Jak na razie to pogoda wyklucza wyjazd jutro w teren, po takim deszczu będzie na trasie ekstra błoto , jeżeli przestanie padać chociaż w nocy to wybierzemy się asfaltami, ale wszytko jest jeszcze niepewne
Ja w poniedziałek nawet w deszcz mogę jechać. W końcu 30 maja też może padać
Tylko jakiś nawigator by mi się dobry przydał, bo sam mogę nie trafić w trasę.
Ja się pisze na objazd. Jutro na trochę kapać, ale mi to nie przeszkadza. Proponuje 8:00 Lukoil na JP2
Ja nie jestem w stanie poprowadzić, więc trzeba zatroszczyć się o jakiegoś nawigatora lub mapę?
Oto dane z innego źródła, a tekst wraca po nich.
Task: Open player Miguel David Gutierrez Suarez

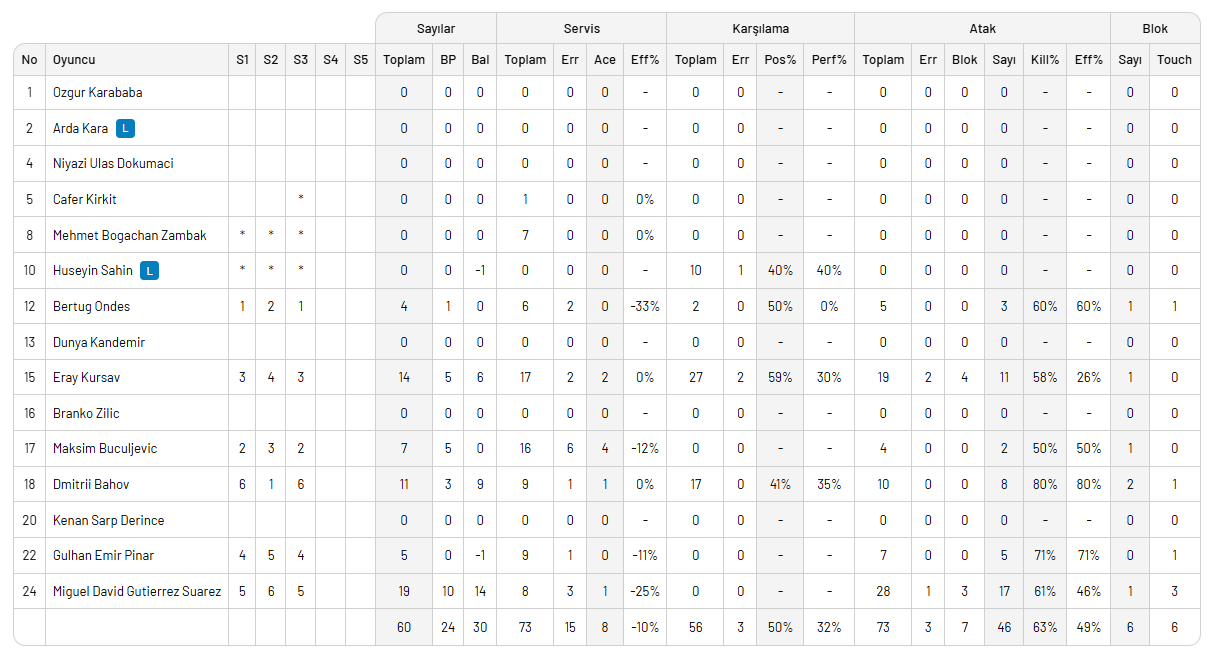Action: tap(137, 591)
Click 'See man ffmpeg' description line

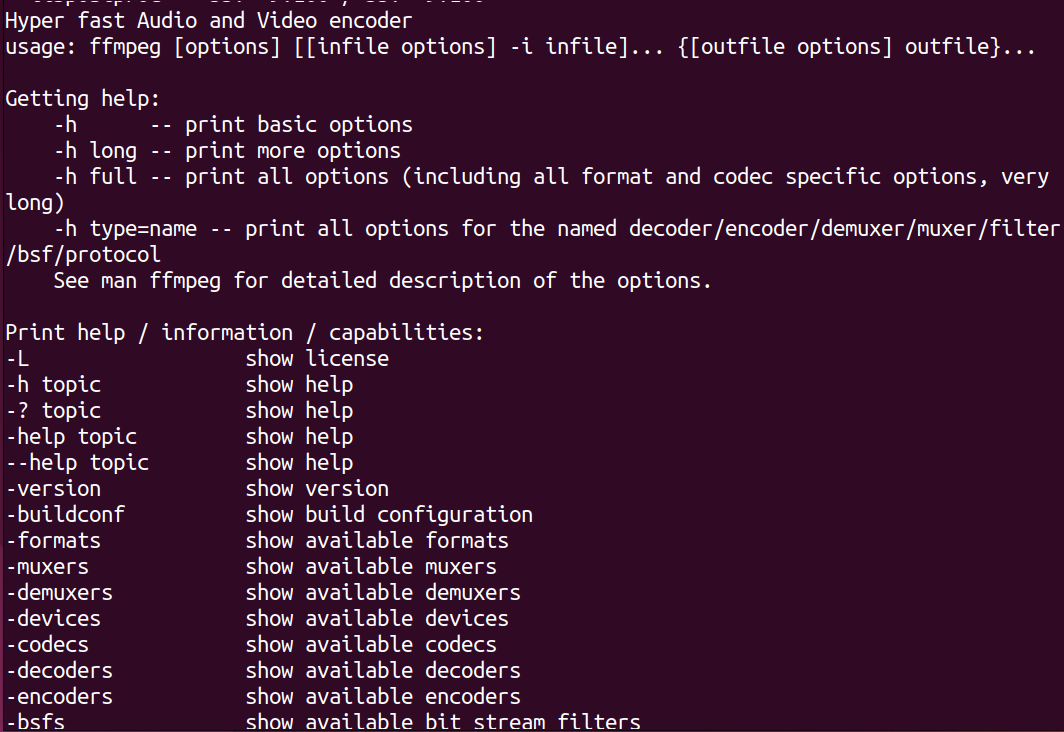(x=383, y=281)
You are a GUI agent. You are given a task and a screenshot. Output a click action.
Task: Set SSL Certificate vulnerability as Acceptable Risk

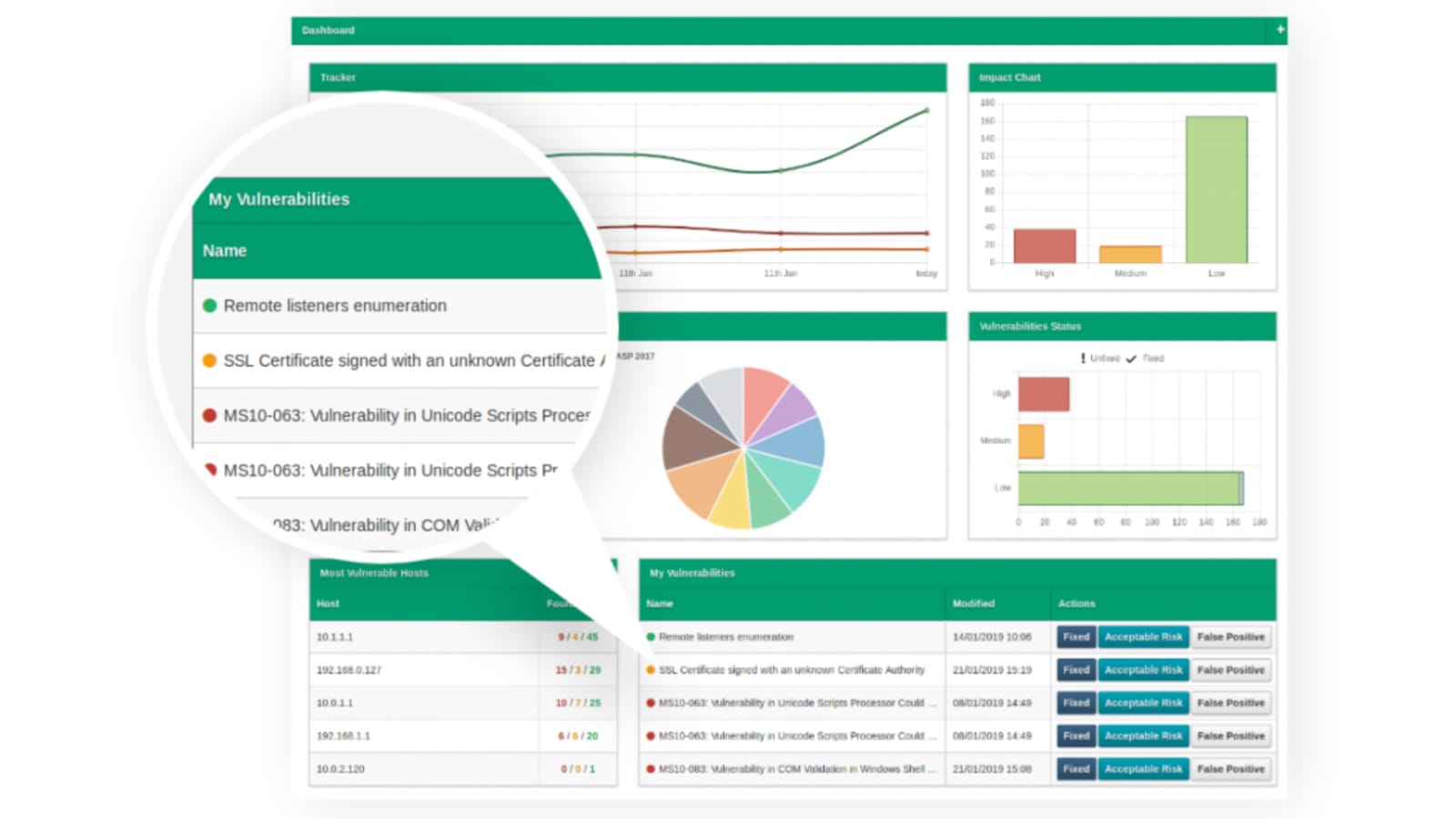click(1143, 670)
Ja bym też jechał w deszcz gdybym był zdrowy, ale w tej chwili biorę antybiotyki a taki deszcz by mnie raczej jeszcze bardziej dobił. A chciałbym całkiem wyzdrowieć, bo za tydzień wybieram się do Nowin na ŚLR
Pan Żwirek i pan Marcin jedą we wtorek tzn. 18.05.2010 z pod MM na Zana o godz 15.15 na objazd nałęczowskiej skandii. Powrót pewnie będzie na styk z mrokiem a możliwe, że i po zmroku. Proszę nie pytac o to, którędy bo nie wiem. Pomysł urodził się przed chwilą. Na pewno będzie fajnie. Przybywajta, lampki bierta.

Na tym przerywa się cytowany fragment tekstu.